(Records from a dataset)
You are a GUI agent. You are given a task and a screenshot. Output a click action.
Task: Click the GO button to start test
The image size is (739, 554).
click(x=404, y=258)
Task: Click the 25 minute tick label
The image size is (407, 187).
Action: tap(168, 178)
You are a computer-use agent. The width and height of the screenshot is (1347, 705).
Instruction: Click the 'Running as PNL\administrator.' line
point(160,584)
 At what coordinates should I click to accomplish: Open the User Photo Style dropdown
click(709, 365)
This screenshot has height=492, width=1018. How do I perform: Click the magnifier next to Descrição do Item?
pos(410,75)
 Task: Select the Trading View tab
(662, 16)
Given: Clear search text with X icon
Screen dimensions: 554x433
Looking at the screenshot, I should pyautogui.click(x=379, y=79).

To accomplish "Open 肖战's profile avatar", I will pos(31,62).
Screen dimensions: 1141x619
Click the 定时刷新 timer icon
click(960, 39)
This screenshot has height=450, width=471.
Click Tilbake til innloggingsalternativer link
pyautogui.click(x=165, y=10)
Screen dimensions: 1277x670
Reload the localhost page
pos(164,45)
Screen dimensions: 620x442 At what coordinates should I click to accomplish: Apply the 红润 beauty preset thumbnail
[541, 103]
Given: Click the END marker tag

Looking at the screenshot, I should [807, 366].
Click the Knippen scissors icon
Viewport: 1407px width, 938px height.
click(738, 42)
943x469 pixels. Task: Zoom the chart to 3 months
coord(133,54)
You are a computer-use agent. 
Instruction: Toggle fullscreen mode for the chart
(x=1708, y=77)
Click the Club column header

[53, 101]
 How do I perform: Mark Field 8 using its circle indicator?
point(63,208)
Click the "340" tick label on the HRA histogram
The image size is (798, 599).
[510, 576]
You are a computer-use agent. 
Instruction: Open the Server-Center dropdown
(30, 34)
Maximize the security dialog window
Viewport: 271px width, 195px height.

**What you will do**: Wherever the word "agent" turns up in a line of the entries above, copy that line.

**Completed task**:
You are a GUI agent. You are given a task and a screenshot. Output a click action.
You are a computer-use agent. The width and height of the screenshot is (1347, 705).
You are a computer-use agent. 
You are a computer-use agent. 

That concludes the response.